Athens: we saw the Acropolis. Despite droves of people and large quantity of scaffolding it was a pretty amazing place. I was not aware of the number of structures which make up the hill top complex, and all along the way are a variety of other ancient Greek structures that wrap around the mound upon which the Parthenon itself is perched. I can only imagine how spectacular the experience must be alone and without all the signs of current reconstruction efforts. Aside from Meteora, Athens and Santorini made the trip. We spent a few days in Athens total, but the rest of our activities were fairly unexceptional and I've grown tired of listing them. One final advisory, though, the Acropolis, due to the high volume of traffic its stone walkways receive, is quite a slippery place. The race between Anne and I for the most falls was a close one, but, style points aside, I think I won.

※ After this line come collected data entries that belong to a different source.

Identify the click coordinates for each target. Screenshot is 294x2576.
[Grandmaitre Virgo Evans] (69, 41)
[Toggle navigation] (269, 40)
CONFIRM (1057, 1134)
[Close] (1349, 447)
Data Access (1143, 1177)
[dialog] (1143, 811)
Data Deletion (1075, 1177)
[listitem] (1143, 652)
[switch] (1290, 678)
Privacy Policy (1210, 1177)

As a minor finale, the best food in Greece: Mousaka. I keep calling it the "Greek lasagna" and some day someone will agree with me.

As a grand finale, I offer you Paul's pictures. Thanks to heavy investments in technology it can be said that his photos are, for the most part, entirely better than mine. Enjoy.

Saturday, May 17, 2008

Greece

Greece was fun. It was also sad. I will now dwell on the sad parts.

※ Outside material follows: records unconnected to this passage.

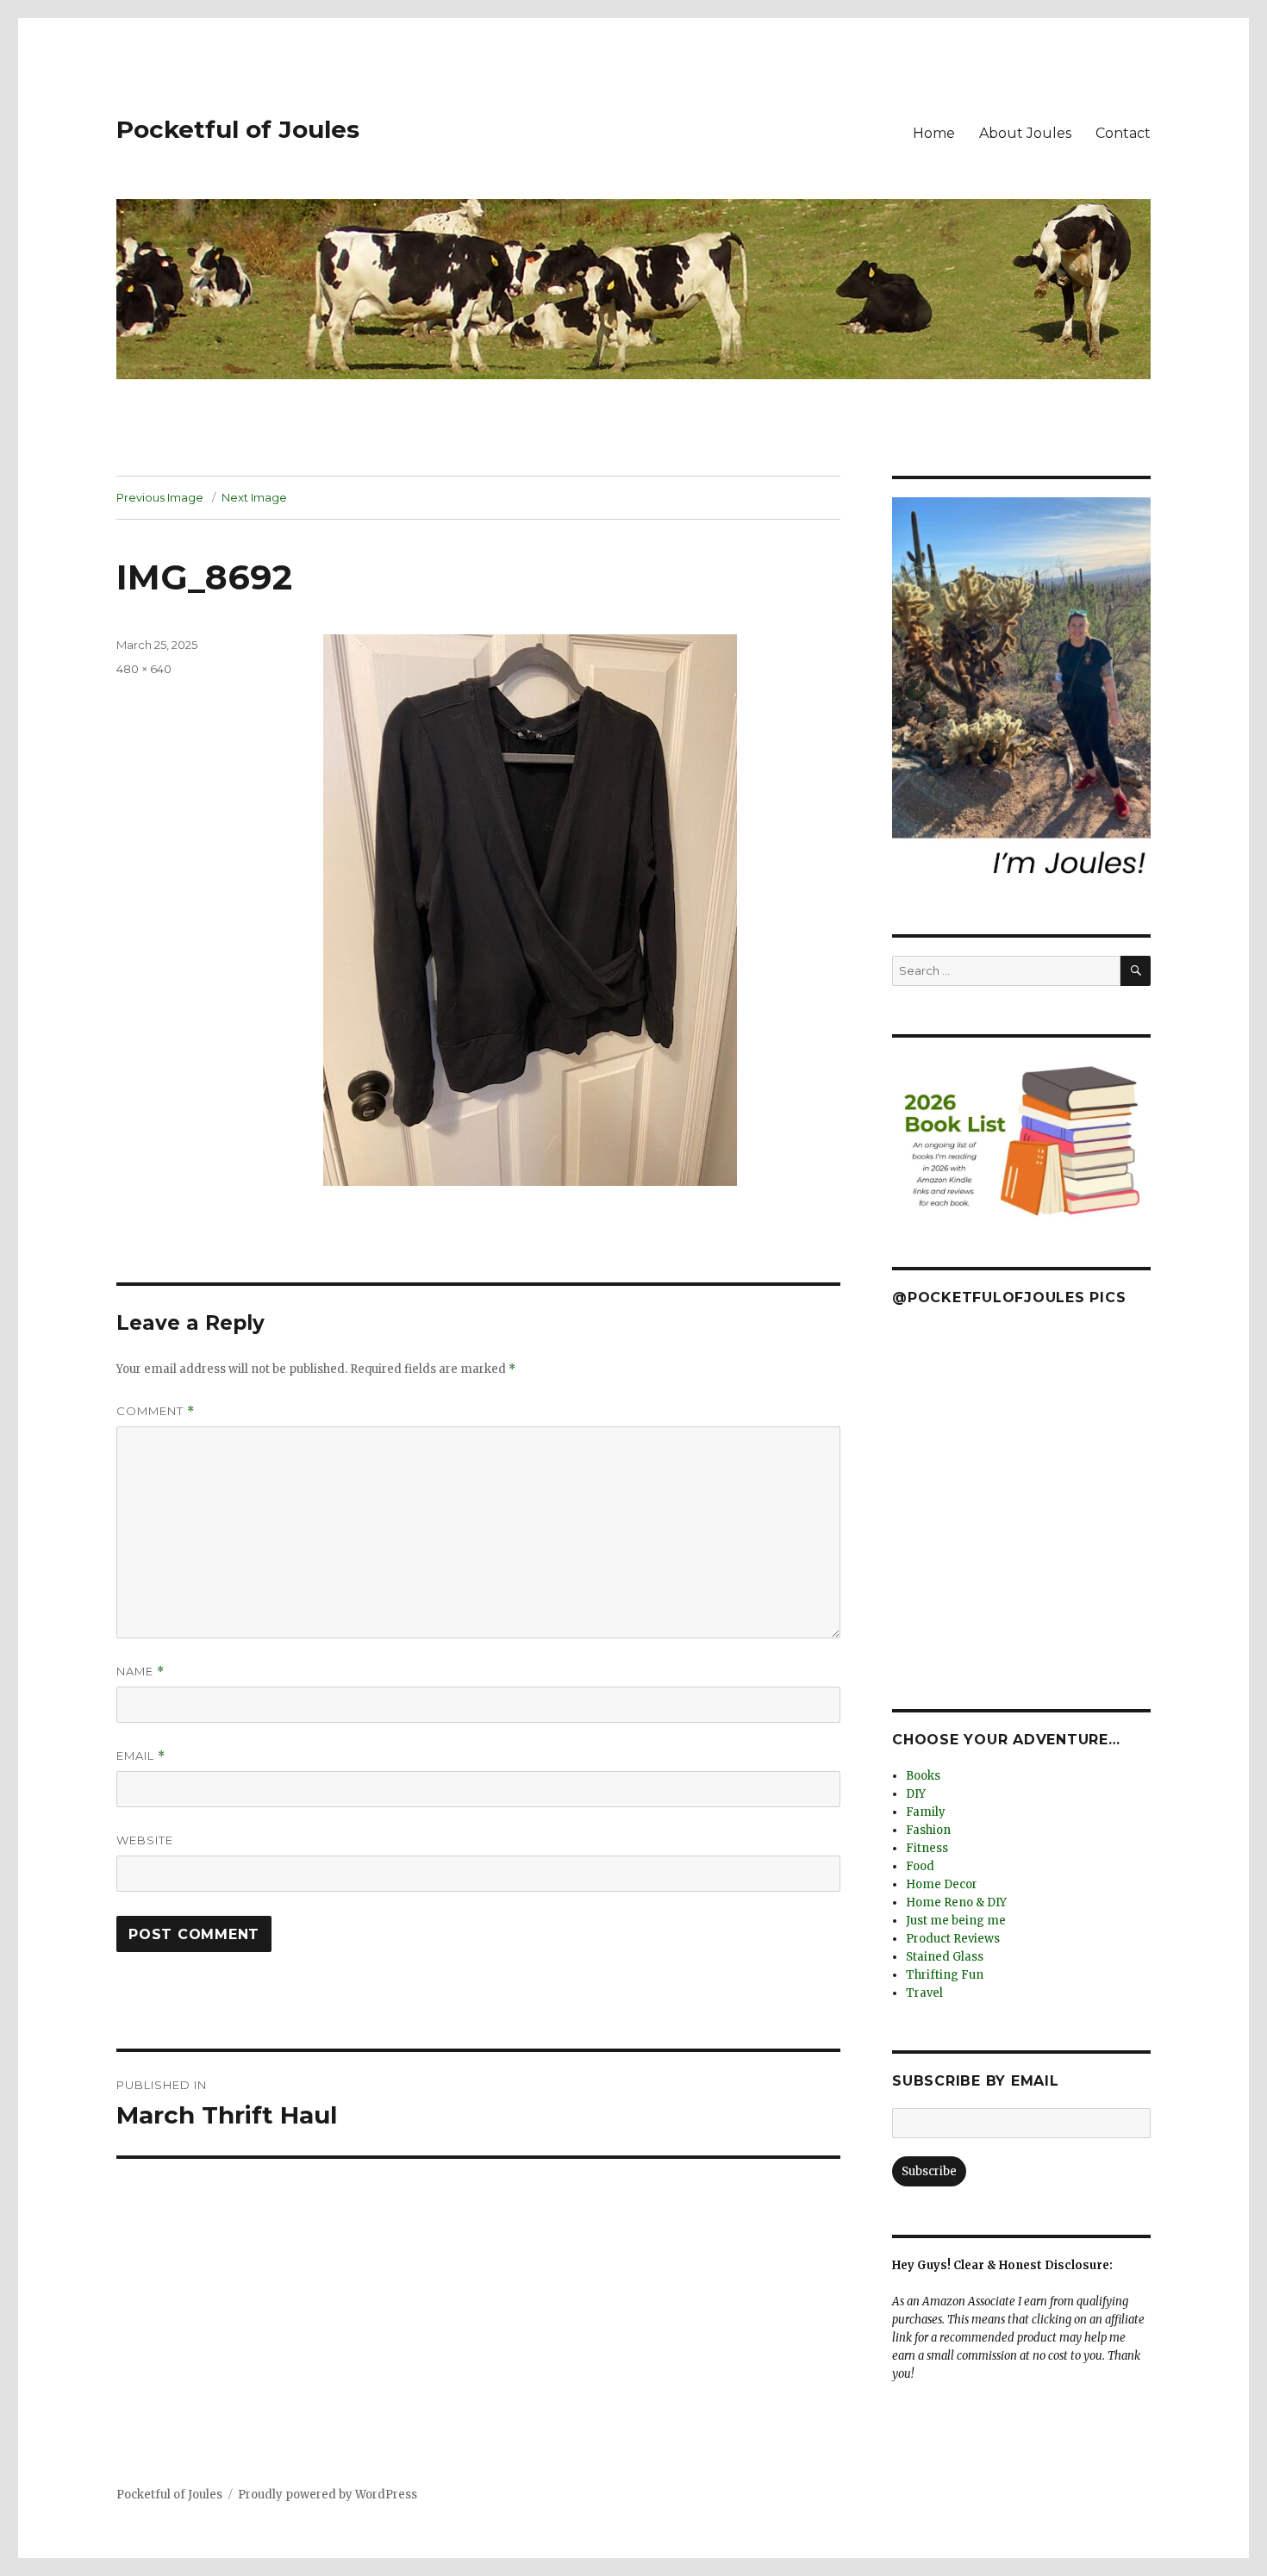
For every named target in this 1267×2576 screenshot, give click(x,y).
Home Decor (941, 1884)
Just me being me (956, 1920)
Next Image (254, 497)
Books (923, 1775)
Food (920, 1866)
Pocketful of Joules (237, 129)
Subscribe (929, 2171)
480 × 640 (144, 669)
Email (140, 1756)
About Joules (1025, 133)
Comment (155, 1411)
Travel (924, 1993)
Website (144, 1840)
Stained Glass (944, 1956)
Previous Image (159, 497)
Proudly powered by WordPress (327, 2494)
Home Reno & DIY (956, 1902)
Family (926, 1812)
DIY (916, 1794)
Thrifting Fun (944, 1975)
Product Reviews (953, 1938)
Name (140, 1671)
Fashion (928, 1830)
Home (934, 133)
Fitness (927, 1848)
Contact (1123, 133)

Or rather the sad part. There was only one really for me at least. (Or I guess two, but let's continue on with one.) And that was May 8th, 2008, in Santorini. The saddest day of the year. After weeks of waiting the opportunity finally arose to cast off the compact car, dismissively scoff at the public bus, and briefly rest our weary feet by renting ourselves some mopeds. No matter that some in our group did not wish to do so, that there was no real "need" for mopeds, or even that there was no "good reason" to rent some. To hell with some people! Screw having reasons for doing things! We're riding mopeds!

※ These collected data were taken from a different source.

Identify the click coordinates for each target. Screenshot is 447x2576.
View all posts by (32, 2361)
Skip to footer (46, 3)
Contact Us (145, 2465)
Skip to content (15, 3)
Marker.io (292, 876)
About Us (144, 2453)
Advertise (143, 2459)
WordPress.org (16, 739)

Or so that was the plan. It turned out, however, that not only does Greece require some sort of special Greek moped license, but even if you can find a less reputable dealer willing to overlook such requirements, they still require that you know how to ride one. What the heck? What's with all these regulations Greece? Why you gotta be like that? At least that's what I would have said had I not instead tried to bluff my way through the process. In the end while I can give short, evasive answers with the best of 'em, once seated upon a moped I do not know what to do. Seems there are a lot more switches, buttons, and levers than I imagined. I kind of always thought it would just be a bike with an engine, but apparently it's a bike with an engine and a sixteen button minimum. After staring confusedly at both the bike and the dealer for a good five minutes while repeatedly assuring him I knew what I was doing, I resigned myself to my fate, he removed the keys, and I got off.

The dealer also repeatedly offered up an ATV as an alternative throughout our protracted struggle, but I wanted nothing to do with such silliness. ATVs!? Seriously! I left Greece feeling strongly about a great many of things, but the strongest of which I felt concerned tourists and four-wheelers. Who's going to take anyone seriously who rides around town on a big, slow, lumbering vehicle designed, in just about every way, for off-road travel. My patients would not respect me were word to get out. I would not respect myself. The site of a troupe of four-wheelers inching along the side of a farm road thinking that by somehow driving mostly on the edge of the road it would allow other vehicles to easily pass is a site I saw all too often and that I will likely not soon forget. Look! Now I've almost talked more about ATVs than mopeds! Ridiculous!

So Paul and Rachel zoomed off merrily on their moped, and I slinked away to an Internet cafe where I sulked for a good hour before I found other things to do. The end.

On a not sad note, here're my photos. No captions yet. Try and guess what everything is.

Paul and Rachel having the happiest time of their lives.

What the heck does moped even mean? Motarized pedestrian? Myeh.